§ **Problem requirements**: What you write should be an exact repeat of the lines from the one with "The height and" through the final line below, minus the pictures.

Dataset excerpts
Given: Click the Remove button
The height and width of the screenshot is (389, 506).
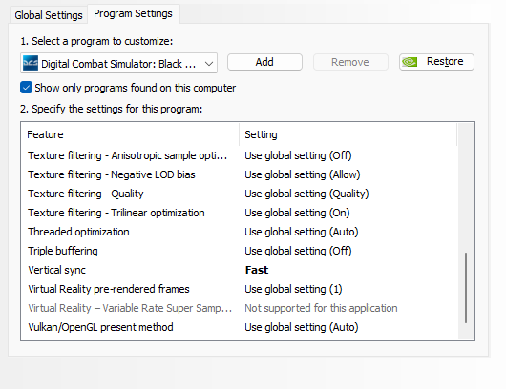Looking at the screenshot, I should tap(350, 62).
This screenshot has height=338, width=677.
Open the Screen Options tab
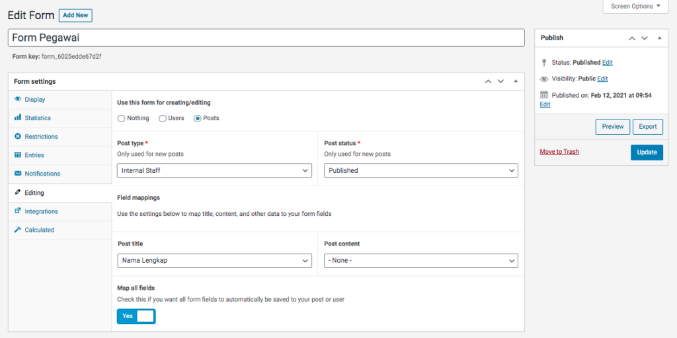[635, 7]
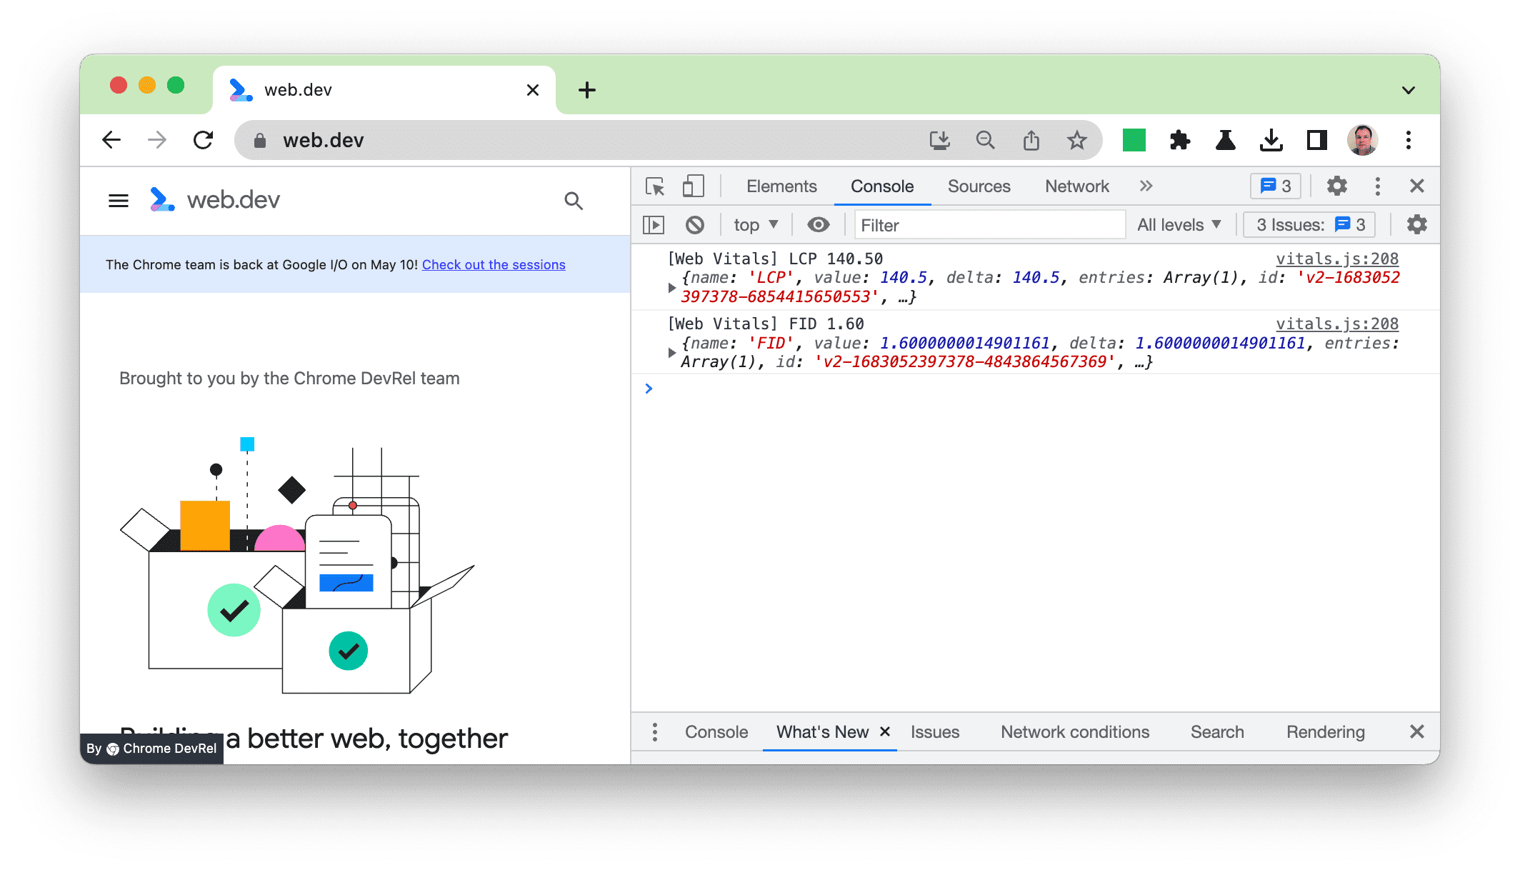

§ **Solution below**:
The height and width of the screenshot is (389, 506).
Looking at the screenshot, I should tap(350, 62).
This screenshot has height=338, width=677.
Open the Screen Options tab
[635, 7]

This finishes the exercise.